## [Document text]
Ooh!... Black Rosy Finch is one of three sought-after species of North American rosy finch to be found at Sandia Crest in March - where our photograph was taken © Brian Small, Limosa

In New Mexico, between Albuquerque and El Paso just 240 miles to the south, the Rio Grande snakes its way south before swinging west along the border between Texas and Mexico on its long journey to the Gulf of Mexico. As well as being supremely scenic - with grasslands merging into arid creosote flats, high mountains swathed in conifers, riparian forests, and dry canyons - this region of New Mexico is truly extraordinary for birds in winter. While its wetlands are world famous, there’s also a long list of other mouth- watering specialities to watch for here in March: from numerous birds of prey, Gambel’s Quail and Ladder-backed Woodpecker to Say’s Phoebe, all three species of rosy finch and Brewer’s Sparrow – the latter singing like Skylarks on speed!

Spend a day at the ‘jewel in the crown’ wetland of Bosque del Apache, just south of the town of Socorro, and the superlatives soon run out... Picture the sun rising over distant hills; rays of light cut through the clear desert sky and the songs of displaying Killdeer and Western Meadowlarks fill the air as the mirrored surface of the refuge’s pools reflect a host of wildfowl.

Many Snow Geese and Sandhill Cranes spend the winter months at the Bosque del Apache Refuge. As spring approaches and they begin their long migration north, their place is taken by brilliant white, hulking American White Pelicans. Come early March, hundreds of Tree and Violet-green Swallows will be arriving too, bringing with them the first White-throated Swifts and eye-catching Vermilion Flycatchers.

## [Written instruction 1]
Reproduce the New Mexico birding text word for word from "Spend a day" to "eye-catching Vermilion Flycatchers.".
The New Mexico birding text and the entries are unrelated to each other.

## [The records]
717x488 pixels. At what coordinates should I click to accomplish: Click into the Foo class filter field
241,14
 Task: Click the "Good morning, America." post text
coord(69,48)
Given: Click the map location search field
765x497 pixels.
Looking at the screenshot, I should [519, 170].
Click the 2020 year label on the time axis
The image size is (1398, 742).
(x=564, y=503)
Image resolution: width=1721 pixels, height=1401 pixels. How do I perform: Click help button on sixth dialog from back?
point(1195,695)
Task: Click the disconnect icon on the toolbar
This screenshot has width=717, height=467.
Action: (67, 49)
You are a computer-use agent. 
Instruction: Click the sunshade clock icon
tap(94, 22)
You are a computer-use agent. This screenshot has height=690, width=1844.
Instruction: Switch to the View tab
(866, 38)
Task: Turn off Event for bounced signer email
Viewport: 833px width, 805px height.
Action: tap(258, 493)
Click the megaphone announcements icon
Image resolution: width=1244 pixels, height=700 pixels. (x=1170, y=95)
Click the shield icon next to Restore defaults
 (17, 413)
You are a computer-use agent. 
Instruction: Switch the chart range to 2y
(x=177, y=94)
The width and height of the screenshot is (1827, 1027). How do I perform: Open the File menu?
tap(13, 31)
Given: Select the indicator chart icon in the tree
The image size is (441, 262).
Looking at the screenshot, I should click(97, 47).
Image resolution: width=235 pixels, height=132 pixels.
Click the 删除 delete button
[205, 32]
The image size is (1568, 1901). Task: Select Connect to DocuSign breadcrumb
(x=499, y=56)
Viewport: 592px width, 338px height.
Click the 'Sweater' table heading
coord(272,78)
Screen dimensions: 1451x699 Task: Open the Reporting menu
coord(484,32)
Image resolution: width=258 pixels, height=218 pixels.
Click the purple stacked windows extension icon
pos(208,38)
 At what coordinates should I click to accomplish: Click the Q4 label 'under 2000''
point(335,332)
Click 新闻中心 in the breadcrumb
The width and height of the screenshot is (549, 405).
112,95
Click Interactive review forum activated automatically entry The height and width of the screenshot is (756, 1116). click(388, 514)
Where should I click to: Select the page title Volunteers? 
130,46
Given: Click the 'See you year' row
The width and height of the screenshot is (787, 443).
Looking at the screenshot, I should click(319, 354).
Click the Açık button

## [Written instruction 2]
Rewrite the entries from the line with "Click the shield" to the line with "tap(13, 31)", requests included, offsetting every coordinate in the answers by adding 67. Give only those lines.

## [Problem solution 1]
Spend a day at the ‘jewel in the crown’ wetland of Bosque del Apache, just south of the town of Socorro, and the superlatives soon run out... Picture the sun rising over distant hills; rays of light cut through the clear desert sky and the songs of displaying Killdeer and Western Meadowlarks fill the air as the mirrored surface of the refuge’s pools reflect a host of wildfowl.

Many Snow Geese and Sandhill Cranes spend the winter months at the Bosque del Apache Refuge. As spring approaches and they begin their long migration north, their place is taken by brilliant white, hulking American White Pelicans. Come early March, hundreds of Tree and Violet-green Swallows will be arriving too, bringing with them the first White-throated Swifts and eye-catching Vermilion Flycatchers.

## [Problem solution 2]
Click the shield icon next to Restore defaults
 (84, 480)
You are a computer-use agent. 
Instruction: Switch the chart range to 2y
(x=244, y=161)
The width and height of the screenshot is (1827, 1027). How do I perform: Open the File menu?
tap(80, 98)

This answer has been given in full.